Louisiana must fix its “byzantine system” of dedicated tax funds that elected lawmakers have no control over if it has any chance of righting the state’s fiscal ship, a new policy proposal from the New Orleans-based Pelican Institute says.
“Over the past several years, Louisiana has lurched from budget crisis to budget crisis, with lawmakers gathering for costly special sessions to address mid-year fiscal deficits,” said Chris Jacobs, the Institute’s senior policy advisor and author of A Jobs and Opportunity Agenda for Louisiana. “But despite the conventional wisdom among some in the Capitol, these so-called ‘crises’ represent not failures of budgeting, but failures of management. The Legislature in Baton Rouge has enough revenue to manage state government functions – more than enough revenue, in fact, even prior to this year’s tax increase.”
The report identifies the budget structure’s primary deficiency: nearly 90 percent of designated funds are out of the Legislature’s control. For example, the report points to 390 special funds managed by the state Treasurer’s Office. This includes 284 constitutional and statutory funds that received appropriations during the last fiscal year and more than 100 dormant funds.

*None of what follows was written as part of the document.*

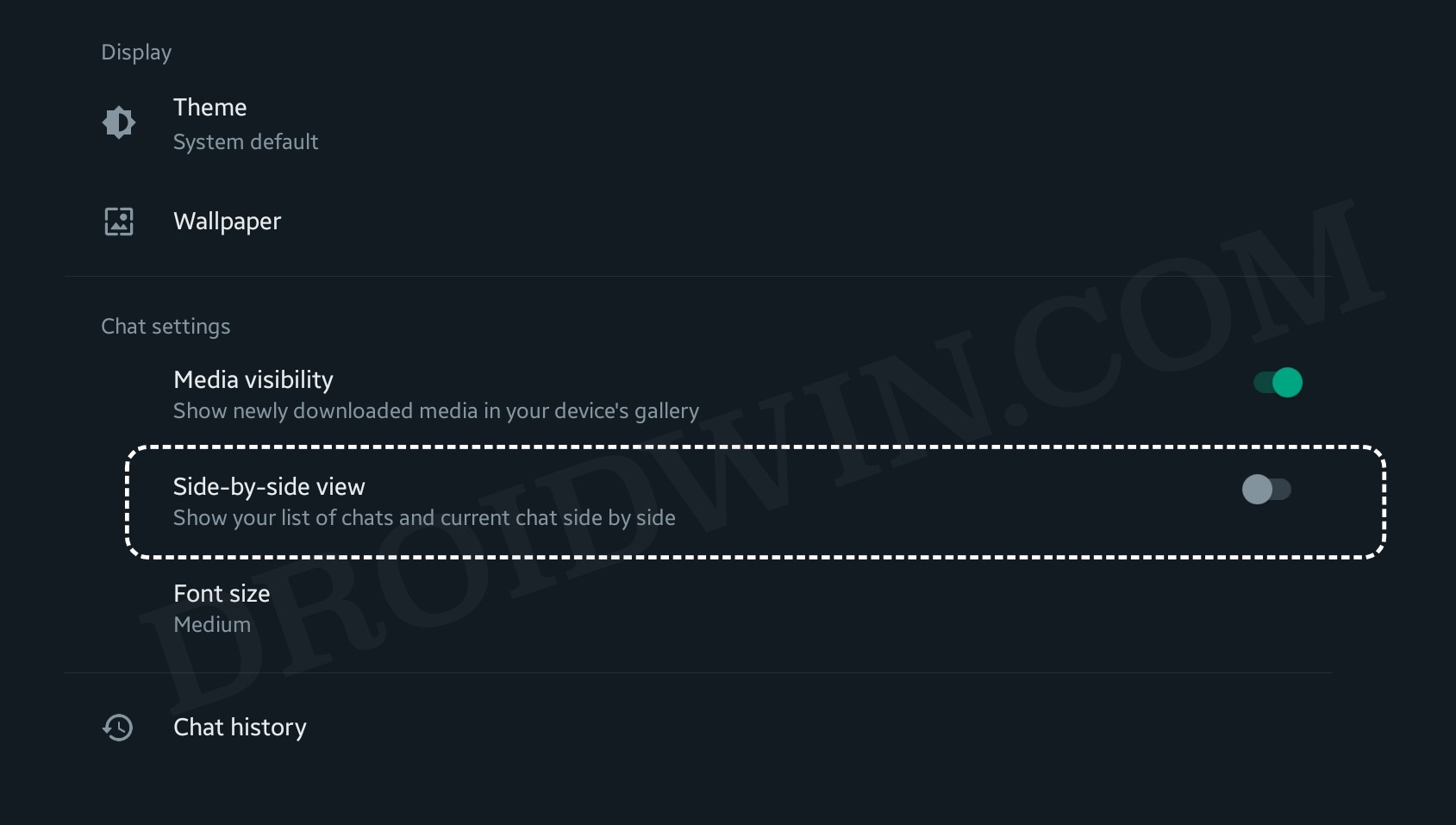Click Show newly downloaded media description
Image resolution: width=1456 pixels, height=825 pixels.
point(436,411)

These funds constitute $31.1 billion of the state’s budget, of which legislators control only $3.4 billion. That means elected legislators exercise full control of just about 11 percent of the state’s $31.1 billion budget.
Fixing the budget process includes fixing and repealing “a byzantine system of dedicated revenues and funds” that comprise the majority of state spending, Jacobs said.
The Louisiana Constitution specifies 35 separate dedicated funds, whose descriptions exceed 15 pages and more than 13,000 words. By comparison, the U.S. Constitution, including 23 amendments, contains 7,591 words, Jacobs points out.
State statutes have created 264 funds that received appropriations during the last fiscal year, over which 89 percent the State Legislature has no control.
“Well-intentioned at the time of their creation, the proliferation of these arrangements has created numerous practical problems for legislators trying to craft sound fiscal policies,” Jacobs said.
Constitutional provisions have tied legislators’ hands, and “violate the principle that lawmakers today should not tie the hands of a future Legislature,” the report states. The Institute recognizes legislators who have begun and continue to identify fund dedications to eliminate or revise them to help streamline the budget.
One problem this structure creates is the historical process of legislators crafting a budget based solely on revenue estimates. Reforming this process, the Institute said, “will also include constitutional changes to rationalize the budget process, and give lawmakers more flexibility to manage the entire state budget, rather than just small portions of it.”
A budget based on estimates impairs the Legislature’s ability to effectively manage its accounts and cash flow, the Institute states. According to the National Association of State Budget Officers (NASBO) at the end of fiscal 2017, Louisiana had only $409 million in cash on hand. This represents 4.5 percent of general fund expenditures and less than half of the average state balance of 9.6 percent of expenditures.
“The state’s lack of free cash flow could present significant fiscal and operating obstacles in the event of a natural disaster or other crisis,” the report states.
Reworking the budget process could help stabilize the tax base, the Institute recommends, and contribute to its rainy day fund. Jacobs argues that Louisiana’s “highly volatile tax base means the state should retain a larger-than-average amount of reserves.”
According to Census Bureau data analyzed by the Pew Charitable Trusts, Louisiana has the 12th most volatile tax base in the nation, making it more susceptible to swings in revenue than other states.
The Institute suggests that lawmakers re-examine arbitrary funding measures and non-reviewed government spending. By doing so, legislators can improve both long- and short-term revenue forecasting, which will better prepare the state for budget fluctuations and bolster the state’s rainy-day fund.
One approach to bolster the state’s rainy day fund includes diverting unspent revenue from contingency spending to the fund. Another involves substantially increasing the current 4 percent cap on the fund’s total balance, to at least 15-20 percent of the entire state budget. Another would include repealing the cap entirely.
The state’s rainy day fund, as currently constructed, requires lawmakers to contribute a minimum of only $25 million per year, or less than .1 percent of the overall state budget.
The Institute also recommends that the governor be given the authority to exercise an item-reduction veto. With this option, no governor would be forced into a “take-it-or-leave-it” situation with program budgets. An item-reduction veto has proven to create a more favorable environment to reduce expenditure levels, the report states.
The Institute recommends that the state Senate consider passing a Constitutional amendment that was proposed earlier this year and passed by a bipartisan supermajority in the House. The amendment would automatically re-set the state’s spending caps.
Daniel Erspamer, CEO of the Pelican Institute, said policy experts are available to work with lawmakers and explain the issues to the public.
“The answers are all here, and now our elected officials must decide if they want to continue embracing an obviously broken status quo or blaze a new path for an approach to budgeting that will encourage rather than drive jobs and opportunity out of Louisiana,” Erspamer said.